In Los Angeles, the looming question at the Mark Taper Forum is whether the big theater on the hill can succeed in taking over the sign language-enriched “Big River” from the little theater in the Valley, Deaf West. Opening on Nov. 14, “Big River” will be the first Taper production imported from the teeming ranks of L.A.’s sub-100-seat theaters. But first up, on Thursday, is “Nickel and Dimed,” a look at America’s minimum-wage culture, adapted from Barbara Ehrenreich’s book by Joan Holden of San Francisco Mime Troupe fame.
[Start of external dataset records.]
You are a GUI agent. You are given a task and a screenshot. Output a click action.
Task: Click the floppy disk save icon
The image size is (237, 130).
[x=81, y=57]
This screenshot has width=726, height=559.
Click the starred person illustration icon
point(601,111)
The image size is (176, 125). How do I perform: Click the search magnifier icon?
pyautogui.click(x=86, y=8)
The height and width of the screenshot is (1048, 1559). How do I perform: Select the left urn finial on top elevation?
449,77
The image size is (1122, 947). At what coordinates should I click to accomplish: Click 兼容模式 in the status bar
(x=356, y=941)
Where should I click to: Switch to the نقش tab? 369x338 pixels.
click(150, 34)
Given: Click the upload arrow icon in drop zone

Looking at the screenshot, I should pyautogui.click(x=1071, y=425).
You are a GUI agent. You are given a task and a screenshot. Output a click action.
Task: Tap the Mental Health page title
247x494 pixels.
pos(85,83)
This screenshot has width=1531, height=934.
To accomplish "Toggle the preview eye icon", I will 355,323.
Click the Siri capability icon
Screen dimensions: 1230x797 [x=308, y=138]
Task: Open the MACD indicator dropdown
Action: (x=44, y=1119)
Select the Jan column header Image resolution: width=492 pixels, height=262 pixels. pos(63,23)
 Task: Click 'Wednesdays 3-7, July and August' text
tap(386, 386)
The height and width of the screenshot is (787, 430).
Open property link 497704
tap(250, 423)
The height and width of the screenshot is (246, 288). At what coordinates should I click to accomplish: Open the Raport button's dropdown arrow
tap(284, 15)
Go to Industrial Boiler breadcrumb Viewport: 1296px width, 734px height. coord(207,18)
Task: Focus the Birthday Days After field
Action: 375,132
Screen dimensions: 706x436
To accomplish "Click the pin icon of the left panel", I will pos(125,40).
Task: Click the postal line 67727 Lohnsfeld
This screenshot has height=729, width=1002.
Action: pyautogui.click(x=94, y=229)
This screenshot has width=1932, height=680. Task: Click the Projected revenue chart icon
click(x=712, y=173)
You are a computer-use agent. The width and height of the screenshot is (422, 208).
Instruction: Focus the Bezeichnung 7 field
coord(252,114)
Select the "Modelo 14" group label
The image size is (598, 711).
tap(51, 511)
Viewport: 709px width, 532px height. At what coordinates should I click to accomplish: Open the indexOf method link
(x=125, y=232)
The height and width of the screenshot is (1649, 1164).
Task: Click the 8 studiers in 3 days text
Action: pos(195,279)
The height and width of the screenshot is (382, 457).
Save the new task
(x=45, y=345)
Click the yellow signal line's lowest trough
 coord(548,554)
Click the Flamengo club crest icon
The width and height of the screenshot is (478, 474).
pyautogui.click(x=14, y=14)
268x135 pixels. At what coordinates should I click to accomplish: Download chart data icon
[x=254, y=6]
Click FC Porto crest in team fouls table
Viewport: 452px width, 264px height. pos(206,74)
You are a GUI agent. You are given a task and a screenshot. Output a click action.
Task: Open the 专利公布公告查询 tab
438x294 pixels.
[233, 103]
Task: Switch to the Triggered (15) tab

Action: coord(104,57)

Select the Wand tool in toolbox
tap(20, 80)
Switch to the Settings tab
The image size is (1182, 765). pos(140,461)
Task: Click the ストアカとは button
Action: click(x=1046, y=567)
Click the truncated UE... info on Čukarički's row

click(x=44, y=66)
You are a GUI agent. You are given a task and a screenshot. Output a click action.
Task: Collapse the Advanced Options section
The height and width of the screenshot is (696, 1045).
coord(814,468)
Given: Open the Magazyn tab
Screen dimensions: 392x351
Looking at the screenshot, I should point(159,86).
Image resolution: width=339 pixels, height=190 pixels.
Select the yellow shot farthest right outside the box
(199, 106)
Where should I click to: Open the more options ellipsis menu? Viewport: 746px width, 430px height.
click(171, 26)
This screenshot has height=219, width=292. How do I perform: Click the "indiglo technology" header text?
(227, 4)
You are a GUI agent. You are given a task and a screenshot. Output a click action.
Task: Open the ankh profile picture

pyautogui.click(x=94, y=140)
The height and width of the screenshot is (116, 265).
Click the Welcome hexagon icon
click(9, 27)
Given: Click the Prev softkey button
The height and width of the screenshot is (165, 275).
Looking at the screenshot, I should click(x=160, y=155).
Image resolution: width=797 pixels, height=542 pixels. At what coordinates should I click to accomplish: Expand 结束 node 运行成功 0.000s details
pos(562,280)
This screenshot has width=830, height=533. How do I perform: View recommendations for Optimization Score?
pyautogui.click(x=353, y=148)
Pamela Gien’s “The Syringa Tree,” set in ‘60s South Africa, began in an L.A. class but sought fame elsewhere, winning an Obie. It’s finally back, at the Pasadena Playhouse, opening Nov. 3. Angeleno Debbie Allen brings her “Pearl,” which also premiered elsewhere, to Westwood’s Geffen Playhouse Nov. 20.

UCLA’s International Theatre Festival is one of the most exciting-sounding theatrical gatherings in L.A. in years. But everything in it is imported.

On the home front, however, Oct. 12 is opening night for two intriguing plays in L.A.’s sub-100-seat world.

At L.A.’s Evidence Room: “Hot Property,” the first new full-length comedy by ‘90s L.A. chronicler Justin Tanner since 1998. It’s about the schisms that occur when one member of a group of friends becomes a star.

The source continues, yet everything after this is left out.